A Male Friend Told This Woman She'd Be "Perfect" If It Wasn't for Her Body
Yep, unfortunately, this is real, and it got us angry, too.
When Imogen Ker was invited to a housewarming party by one of her guy friends, the last thing she expected was to be body-shamed.
The 24-year-old model and doula from Los Angeles was standing in the kitchen when the host walked in and began introducing her to another man. "He was telling this stranger how wonderful and amazing I was, and then out of the blue said, 'Imogen would be perfect if it wasn't for her body,'" she recalled to Shape. (Related: People Are Taking to Twitter to Share the First Time They Were Body-Shamed)
Yes, you read that right. "It was almost like in his head he was complimenting me, but the insinuation was...because I was physically unappealing to him, I wasn't good enough as a person," she says.
Naturally, her immediate reaction was to tell him off and stand up for herself but then a strong (and understandable) feeling of embarrassment took over and she felt exposed and vulnerable. "I felt personally attacked in front of a stranger by someone who was supposed to be my friend," she says. "Also, women are taught to let things like this go, and initially, I did."
But she says the comment haunted her for days. "It was all I could think about, so I finally decided to text him and get what I was feeling off my chest."
Screenshot provided by: Imogen Ker
While her friend did end up responding, he blamed it on being drunk-something Imogen says that after knowing him for some time, she doubts. (Related: This Woman Had a Realization After Being Body-Shamed for Wearing a Swimsuit)
The model admits to years of hard work to learn how to practice self-love and feel confident in her skin. "It has taken a lot of work, and is still a work in progress, but is not always easy," she says. "Most of the time, I want to love myself.

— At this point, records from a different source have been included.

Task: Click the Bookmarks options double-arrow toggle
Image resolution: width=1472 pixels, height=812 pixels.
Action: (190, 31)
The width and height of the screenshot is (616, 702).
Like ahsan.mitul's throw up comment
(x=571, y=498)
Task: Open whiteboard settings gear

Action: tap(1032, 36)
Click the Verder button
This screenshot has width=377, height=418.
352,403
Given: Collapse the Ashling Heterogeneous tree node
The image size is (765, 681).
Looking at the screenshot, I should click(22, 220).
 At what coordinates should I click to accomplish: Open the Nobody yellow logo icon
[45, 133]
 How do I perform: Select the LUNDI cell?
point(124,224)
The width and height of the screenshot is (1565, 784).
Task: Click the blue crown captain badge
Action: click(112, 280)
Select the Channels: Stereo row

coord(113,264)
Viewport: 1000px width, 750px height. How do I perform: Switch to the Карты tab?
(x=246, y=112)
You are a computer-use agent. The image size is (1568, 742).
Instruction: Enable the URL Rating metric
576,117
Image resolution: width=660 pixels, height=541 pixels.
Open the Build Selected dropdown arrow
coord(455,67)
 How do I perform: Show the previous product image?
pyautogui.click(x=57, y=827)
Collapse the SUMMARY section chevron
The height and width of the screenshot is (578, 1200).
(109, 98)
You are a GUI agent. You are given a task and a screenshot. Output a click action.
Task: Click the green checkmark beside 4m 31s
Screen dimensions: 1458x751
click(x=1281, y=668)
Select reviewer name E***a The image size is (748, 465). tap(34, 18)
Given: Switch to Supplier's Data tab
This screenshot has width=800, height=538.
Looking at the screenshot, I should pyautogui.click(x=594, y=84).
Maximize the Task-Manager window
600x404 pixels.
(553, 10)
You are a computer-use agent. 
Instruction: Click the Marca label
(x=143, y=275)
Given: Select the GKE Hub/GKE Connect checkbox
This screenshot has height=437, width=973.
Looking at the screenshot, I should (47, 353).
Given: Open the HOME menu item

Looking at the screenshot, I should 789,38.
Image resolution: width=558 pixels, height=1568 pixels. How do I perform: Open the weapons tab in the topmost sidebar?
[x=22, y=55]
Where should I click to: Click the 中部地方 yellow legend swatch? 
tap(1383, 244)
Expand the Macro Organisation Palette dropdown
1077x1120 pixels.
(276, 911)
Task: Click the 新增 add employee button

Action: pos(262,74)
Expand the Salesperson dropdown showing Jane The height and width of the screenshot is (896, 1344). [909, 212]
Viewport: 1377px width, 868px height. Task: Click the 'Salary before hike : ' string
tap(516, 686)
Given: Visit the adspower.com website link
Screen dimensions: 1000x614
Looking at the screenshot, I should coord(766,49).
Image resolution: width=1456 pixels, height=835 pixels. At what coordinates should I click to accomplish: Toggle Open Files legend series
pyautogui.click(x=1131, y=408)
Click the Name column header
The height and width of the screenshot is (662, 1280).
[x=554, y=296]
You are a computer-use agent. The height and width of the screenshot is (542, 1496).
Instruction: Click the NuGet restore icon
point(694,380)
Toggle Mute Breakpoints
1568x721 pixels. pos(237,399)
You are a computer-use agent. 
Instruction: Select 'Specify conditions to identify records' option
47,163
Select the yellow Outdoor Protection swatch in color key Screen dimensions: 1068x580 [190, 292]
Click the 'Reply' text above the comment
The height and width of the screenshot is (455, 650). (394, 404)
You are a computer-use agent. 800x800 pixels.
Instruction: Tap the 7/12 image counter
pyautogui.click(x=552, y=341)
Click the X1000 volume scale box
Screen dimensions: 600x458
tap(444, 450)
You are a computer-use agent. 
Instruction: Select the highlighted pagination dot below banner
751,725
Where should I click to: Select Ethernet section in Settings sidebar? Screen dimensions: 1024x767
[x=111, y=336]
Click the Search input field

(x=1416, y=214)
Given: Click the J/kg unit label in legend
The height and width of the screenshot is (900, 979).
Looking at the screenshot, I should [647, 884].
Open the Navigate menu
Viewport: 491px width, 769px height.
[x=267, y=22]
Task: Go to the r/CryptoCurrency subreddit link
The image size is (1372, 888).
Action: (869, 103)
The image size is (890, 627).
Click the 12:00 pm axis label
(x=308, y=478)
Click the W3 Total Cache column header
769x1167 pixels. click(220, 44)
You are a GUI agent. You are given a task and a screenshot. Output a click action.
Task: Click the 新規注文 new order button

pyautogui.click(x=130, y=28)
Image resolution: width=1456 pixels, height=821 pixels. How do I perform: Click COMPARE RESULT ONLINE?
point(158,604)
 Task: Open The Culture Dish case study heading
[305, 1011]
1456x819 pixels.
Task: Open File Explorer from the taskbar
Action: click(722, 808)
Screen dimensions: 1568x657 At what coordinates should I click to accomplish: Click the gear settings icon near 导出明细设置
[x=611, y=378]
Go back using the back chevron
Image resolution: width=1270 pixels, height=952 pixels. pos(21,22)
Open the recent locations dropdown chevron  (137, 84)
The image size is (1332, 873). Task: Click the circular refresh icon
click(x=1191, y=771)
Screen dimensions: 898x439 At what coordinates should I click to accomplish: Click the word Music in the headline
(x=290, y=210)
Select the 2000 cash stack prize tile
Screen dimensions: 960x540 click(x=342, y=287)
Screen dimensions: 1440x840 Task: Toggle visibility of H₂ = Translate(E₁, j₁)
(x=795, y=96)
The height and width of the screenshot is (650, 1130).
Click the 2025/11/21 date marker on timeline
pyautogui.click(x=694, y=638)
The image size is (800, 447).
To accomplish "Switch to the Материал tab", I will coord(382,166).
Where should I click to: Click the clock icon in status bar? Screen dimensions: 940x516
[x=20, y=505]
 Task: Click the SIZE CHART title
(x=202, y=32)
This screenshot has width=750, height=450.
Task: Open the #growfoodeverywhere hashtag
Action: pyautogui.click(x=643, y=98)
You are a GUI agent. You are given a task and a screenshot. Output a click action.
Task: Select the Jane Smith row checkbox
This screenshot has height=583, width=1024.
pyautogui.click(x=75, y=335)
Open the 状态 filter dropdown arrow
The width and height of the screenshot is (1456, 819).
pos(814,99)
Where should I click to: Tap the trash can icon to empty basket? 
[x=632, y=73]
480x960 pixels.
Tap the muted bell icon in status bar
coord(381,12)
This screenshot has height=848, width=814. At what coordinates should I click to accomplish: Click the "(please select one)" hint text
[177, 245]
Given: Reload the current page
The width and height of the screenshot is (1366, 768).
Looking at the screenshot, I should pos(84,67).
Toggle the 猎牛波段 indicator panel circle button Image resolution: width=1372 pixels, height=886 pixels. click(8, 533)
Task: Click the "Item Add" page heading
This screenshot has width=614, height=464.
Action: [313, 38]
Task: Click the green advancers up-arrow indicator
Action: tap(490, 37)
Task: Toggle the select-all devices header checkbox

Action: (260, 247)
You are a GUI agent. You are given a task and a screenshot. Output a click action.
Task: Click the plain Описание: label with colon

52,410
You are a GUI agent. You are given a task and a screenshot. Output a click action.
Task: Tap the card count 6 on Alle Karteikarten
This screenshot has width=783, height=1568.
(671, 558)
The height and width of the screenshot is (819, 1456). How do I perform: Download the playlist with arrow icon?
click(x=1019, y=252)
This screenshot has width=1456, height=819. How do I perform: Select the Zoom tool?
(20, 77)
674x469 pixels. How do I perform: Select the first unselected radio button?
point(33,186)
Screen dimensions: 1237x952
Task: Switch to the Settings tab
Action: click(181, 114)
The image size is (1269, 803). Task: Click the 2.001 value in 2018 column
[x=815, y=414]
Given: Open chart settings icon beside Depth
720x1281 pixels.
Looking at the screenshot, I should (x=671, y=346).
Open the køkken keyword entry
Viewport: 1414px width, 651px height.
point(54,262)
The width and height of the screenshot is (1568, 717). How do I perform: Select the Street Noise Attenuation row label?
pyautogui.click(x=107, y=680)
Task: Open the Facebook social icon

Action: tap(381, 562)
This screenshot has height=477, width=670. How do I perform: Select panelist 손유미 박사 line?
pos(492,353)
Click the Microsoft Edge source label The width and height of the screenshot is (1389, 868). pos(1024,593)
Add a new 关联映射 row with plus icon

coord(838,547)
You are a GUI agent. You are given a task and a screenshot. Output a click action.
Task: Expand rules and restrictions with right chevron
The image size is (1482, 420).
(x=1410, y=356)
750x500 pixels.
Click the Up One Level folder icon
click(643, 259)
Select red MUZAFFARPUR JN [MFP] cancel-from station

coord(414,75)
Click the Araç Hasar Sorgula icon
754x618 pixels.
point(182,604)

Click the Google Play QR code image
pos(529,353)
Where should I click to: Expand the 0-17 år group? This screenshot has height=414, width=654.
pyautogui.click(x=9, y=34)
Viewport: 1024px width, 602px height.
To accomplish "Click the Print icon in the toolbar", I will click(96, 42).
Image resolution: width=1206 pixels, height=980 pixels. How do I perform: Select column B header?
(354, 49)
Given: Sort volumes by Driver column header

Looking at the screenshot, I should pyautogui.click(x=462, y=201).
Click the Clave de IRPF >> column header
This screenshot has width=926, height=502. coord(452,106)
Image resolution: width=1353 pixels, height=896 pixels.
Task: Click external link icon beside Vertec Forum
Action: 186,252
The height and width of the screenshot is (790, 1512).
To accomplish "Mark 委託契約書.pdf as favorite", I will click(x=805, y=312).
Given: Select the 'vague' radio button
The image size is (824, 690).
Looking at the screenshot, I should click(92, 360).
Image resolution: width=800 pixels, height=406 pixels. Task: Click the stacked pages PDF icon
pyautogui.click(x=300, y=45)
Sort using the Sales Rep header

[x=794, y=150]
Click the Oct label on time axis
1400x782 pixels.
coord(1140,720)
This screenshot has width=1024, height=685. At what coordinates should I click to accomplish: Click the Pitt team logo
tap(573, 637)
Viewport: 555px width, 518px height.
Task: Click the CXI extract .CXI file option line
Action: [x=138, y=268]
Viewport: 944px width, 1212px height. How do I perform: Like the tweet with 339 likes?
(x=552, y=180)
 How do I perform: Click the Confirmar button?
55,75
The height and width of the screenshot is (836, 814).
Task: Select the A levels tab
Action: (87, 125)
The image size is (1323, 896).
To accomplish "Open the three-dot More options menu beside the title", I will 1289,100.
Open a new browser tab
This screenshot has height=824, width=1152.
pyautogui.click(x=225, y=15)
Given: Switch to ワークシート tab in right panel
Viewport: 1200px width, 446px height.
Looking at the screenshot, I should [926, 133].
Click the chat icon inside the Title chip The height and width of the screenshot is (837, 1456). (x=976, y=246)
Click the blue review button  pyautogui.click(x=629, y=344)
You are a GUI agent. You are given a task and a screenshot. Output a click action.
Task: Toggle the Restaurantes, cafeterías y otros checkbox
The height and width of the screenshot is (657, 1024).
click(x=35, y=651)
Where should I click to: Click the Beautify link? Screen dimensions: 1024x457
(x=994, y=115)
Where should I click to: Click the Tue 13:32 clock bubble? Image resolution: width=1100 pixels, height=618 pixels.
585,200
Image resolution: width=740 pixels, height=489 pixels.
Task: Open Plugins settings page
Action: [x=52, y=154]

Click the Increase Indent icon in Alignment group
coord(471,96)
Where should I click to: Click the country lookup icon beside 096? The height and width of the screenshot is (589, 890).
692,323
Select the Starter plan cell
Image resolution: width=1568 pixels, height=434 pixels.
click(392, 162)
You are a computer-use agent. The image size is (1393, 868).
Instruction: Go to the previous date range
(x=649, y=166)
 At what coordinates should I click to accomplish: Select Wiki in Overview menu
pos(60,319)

Other times, the brainwashing of the media takes over. That brainwashing has trained me to pick apart my flaws, which is exactly why my 'friend's' comment was so harmful. Because he was saying out loud the words which I fight so hard to rid my mind of every day, 'I would be perfect if it wasn't for my big body.'"
Imogen says that like many, she has struggled with body image most of her life. "As girls, we are taught that being small is cute and desirable," she says. "We are programmed to take up as little space as possible. So I slouched and covered up my belly as much as I could."
Comparing herself to other people had a damaging effect on her self-worth, too. "I had skinny, petite friends growing up so I always felt like the ugly duckling of my friends group," says Imogen. "None of our guy friends ever liked me or wanted to date me. So I carried this idea that I was too large to be desired with me into adulthood." (Related: Katie Willcox Wants Women to Stop Thinking They Need to Lose Weight to Be Loveable)
That's why Imogen feels it's so important to speak out and take a stand against body-shaming bullies, intentional or otherwise. "If you find yourself in a similar situation, tell that person they're not allowed to make comments about your body," she says. "I know that the first reaction for some is to shove it down because of shame. That was my first instinct-to let it go-but I couldn't. That's why we must stand up for ourselves...because we can't rely on the hope that someone else might do it for us."